COMP1702 Big Data Assignment Sample
coursework Learning Outcomes:
1 Explain the concept of Big Data and its importance in a modern economy
2 Explain the core architecture and algorithms underpinning big data processing
3 Analyze and visualize large data sets using a range of statistical and big data technologies
4 Critically evaluate, select and employ appropriate tools and technologies for the development of big data applications
All material copied or amended from any source (e.g. internet, books) must be referenced correctly according to the reference style you are using.
Your work will be submitted for plagiarism checking. Any attempt to bypass our plagiarism detection systems will be treated as a severe Assessment Offence.
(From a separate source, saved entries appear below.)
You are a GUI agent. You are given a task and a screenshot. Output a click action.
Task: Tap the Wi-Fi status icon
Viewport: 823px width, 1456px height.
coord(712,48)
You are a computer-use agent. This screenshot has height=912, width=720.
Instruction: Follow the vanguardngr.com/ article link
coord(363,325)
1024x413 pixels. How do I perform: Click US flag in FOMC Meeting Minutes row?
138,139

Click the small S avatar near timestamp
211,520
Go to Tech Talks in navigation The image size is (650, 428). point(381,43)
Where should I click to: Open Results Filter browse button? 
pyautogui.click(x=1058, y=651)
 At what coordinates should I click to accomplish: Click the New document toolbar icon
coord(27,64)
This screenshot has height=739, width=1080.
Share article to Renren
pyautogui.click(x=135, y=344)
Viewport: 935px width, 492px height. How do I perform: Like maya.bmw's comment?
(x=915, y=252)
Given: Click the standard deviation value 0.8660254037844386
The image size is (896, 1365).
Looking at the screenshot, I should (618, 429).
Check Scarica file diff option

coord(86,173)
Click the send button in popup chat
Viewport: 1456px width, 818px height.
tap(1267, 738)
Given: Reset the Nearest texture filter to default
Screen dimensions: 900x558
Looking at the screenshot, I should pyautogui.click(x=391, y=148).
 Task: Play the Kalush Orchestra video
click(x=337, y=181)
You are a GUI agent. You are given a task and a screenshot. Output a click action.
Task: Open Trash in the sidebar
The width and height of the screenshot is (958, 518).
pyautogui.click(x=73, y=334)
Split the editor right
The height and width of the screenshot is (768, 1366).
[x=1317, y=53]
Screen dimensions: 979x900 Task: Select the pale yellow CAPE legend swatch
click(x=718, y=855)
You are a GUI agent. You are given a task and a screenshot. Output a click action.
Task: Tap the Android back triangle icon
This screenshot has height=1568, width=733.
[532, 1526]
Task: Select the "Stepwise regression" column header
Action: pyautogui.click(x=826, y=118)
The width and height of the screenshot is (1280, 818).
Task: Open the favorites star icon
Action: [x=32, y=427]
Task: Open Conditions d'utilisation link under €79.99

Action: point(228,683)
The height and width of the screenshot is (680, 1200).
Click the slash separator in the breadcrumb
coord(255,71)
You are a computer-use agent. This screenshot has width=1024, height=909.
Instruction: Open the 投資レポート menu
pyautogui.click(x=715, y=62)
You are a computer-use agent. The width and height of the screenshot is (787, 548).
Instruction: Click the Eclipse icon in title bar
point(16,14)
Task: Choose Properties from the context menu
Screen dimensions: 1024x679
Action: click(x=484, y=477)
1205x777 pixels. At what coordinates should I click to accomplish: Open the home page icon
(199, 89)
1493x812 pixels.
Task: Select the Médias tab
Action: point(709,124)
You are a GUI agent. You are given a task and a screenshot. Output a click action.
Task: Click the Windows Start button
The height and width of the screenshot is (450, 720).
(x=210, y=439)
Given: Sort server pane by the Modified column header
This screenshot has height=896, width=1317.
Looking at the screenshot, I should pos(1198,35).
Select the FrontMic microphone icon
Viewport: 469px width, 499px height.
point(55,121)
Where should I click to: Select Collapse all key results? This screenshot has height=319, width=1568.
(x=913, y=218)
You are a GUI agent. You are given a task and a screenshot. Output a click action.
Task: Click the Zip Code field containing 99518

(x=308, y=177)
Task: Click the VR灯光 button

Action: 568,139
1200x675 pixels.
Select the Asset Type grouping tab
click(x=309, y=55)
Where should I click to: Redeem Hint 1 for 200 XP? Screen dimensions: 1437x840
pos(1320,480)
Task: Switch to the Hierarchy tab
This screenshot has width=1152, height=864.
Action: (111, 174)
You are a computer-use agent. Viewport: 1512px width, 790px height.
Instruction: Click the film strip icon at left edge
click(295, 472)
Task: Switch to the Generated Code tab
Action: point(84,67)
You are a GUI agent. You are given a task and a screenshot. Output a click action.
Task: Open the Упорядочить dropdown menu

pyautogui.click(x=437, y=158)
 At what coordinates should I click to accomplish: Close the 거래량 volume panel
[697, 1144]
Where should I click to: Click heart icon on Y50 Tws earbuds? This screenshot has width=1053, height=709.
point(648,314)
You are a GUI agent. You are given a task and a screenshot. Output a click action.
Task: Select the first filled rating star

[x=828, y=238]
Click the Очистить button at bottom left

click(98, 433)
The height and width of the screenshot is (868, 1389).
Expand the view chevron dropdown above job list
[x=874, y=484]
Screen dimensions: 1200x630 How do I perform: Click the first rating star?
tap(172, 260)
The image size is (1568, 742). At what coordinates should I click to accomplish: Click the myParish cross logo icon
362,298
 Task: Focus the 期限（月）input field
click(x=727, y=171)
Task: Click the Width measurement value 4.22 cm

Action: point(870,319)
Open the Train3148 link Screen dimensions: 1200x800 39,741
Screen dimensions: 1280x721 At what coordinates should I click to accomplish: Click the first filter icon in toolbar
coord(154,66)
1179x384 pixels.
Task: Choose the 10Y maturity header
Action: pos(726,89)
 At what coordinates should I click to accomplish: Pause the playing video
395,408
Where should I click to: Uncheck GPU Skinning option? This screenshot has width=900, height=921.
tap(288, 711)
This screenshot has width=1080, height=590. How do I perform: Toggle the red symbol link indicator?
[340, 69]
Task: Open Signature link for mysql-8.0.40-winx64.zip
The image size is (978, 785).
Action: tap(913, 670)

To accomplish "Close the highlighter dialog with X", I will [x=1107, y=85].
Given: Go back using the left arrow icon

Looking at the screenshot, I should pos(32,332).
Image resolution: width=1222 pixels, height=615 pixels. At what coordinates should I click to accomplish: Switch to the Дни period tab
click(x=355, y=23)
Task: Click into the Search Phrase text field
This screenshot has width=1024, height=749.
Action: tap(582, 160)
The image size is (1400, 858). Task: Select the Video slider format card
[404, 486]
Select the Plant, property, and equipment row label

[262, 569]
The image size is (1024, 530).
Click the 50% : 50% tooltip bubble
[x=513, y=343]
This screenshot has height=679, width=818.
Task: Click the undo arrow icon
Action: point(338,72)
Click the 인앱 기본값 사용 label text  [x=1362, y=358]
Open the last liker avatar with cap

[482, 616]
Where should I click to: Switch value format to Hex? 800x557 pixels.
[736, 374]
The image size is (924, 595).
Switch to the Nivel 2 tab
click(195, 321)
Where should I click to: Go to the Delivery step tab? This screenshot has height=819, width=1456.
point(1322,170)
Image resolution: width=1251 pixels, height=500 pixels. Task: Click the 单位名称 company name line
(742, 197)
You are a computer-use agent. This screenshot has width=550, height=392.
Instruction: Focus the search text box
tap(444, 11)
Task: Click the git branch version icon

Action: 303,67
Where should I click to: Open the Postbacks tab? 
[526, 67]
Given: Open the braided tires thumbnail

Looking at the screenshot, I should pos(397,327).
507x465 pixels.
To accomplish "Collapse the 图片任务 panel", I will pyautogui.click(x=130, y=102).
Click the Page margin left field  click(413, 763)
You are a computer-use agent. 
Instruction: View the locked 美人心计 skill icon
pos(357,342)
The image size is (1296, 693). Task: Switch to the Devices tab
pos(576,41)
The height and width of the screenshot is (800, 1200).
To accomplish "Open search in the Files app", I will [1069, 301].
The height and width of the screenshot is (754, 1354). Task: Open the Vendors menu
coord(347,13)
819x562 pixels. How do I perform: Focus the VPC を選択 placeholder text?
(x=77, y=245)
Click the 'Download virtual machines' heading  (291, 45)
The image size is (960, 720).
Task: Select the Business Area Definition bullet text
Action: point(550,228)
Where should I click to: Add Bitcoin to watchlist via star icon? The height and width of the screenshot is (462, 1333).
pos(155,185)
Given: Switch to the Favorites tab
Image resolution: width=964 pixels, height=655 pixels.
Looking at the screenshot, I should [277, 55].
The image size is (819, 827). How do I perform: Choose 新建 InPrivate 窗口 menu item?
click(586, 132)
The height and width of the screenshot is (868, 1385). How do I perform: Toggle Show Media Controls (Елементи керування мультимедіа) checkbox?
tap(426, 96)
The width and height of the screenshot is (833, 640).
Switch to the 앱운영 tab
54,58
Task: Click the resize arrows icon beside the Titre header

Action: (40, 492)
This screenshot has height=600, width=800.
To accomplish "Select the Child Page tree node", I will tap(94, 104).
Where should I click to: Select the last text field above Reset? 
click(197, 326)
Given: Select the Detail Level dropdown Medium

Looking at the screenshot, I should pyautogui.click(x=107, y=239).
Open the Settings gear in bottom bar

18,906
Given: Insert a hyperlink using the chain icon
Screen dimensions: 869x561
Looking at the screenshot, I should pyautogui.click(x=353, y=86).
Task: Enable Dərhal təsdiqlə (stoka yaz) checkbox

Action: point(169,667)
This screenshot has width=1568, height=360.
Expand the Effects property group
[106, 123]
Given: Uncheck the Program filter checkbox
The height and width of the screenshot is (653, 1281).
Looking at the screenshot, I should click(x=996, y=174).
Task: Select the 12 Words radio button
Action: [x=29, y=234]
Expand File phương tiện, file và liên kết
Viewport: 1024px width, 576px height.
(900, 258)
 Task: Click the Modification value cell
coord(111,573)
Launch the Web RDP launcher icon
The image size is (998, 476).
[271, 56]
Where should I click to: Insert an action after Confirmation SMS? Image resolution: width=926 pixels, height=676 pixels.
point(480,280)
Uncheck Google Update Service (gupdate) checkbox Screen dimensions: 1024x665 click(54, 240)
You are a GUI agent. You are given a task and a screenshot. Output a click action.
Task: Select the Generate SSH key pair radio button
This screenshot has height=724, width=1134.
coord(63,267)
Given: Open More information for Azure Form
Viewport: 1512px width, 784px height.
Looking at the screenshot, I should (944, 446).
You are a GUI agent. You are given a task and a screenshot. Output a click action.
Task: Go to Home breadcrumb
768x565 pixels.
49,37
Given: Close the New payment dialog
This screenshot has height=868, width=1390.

Coursework Submission Requirements
• An electronic copy of your work for this coursework must be fully uploaded on the Deadline Date of 29th Mar 2021 using the link on the coursework Moodle page for COMP1702.
• For this coursework submit all in PDF format. In general, any text in the document must not be an image (i.e. must not be scanned) and would normally be generated from other documents (e.g. MS Office using "Save As ... PDF"). An exception to this is handwritten mathematical notation, but when scanning do ensure the file size is not excessive.
• There are limits on the file size (see the relevant course Moodle page).
• Make sure that any files you upload are virus-free and not protected by a password or corrupted otherwise they will be treated as null submissions.
• Your work will not be printed in colour. Please ensure that any pages with colour are acceptable when printed in Black and White.
• You must NOT submit a paper copy of this coursework.
• All course works must be submitted as above. Under no circumstances can they be accepted by academic staff
The University website has details of the current Coursework Regulations, including details of penalties for late submission, procedures for Extenuating Circumstances, and penalties for Assessment Offences. See http://www2.gre.ac.uk/current- students/regs
You are expected to work individually and complete a coursework that addresses the following tasks. Note: You need to cite all sources you rely on with in-text style. References should be in Harvard format. You may include material discussed in the lectures or labs, but additional credit will be given for independent research.
PART A: Map Reduce Programming [300 words ±10% excluding java codes] (30 marks)
There is a text file (“papers.txt” is uploaded in Moodle) about computer science bibliography. Each line of this file describes the details of one paper in the following format: Authors|Title|Conference|Year. The different fields are separated by the “|” character, and the list of authors are separated by commas (“,”). An example line is given below: D Zhang, J Wang, D Cai, J Lu|Self-Taught Hashing for Fast Similarity Search|SIGIR|2010
You can assume that there are no duplicate records, and each distinct author or conference as a different name.
PART B: Big Data Project Analysis [2000 words ±10% excluding references] (70 marks)
Precision agriculture (PA) is the science of improving crop yields and assisting management decisions using high technology sensor and analysis tools. The AgrBIG company is a leading provider of agronomy services, technology and strategic advice. They plan to develop a big data system. The users can be farmers, research laboratories, policy makers, public administration, consulting or logistic companies, etc. The sources of data will be from various Sensors, Satellites, Drones, Social media, Market data, Online news feed, Logistic Corporate data, etc.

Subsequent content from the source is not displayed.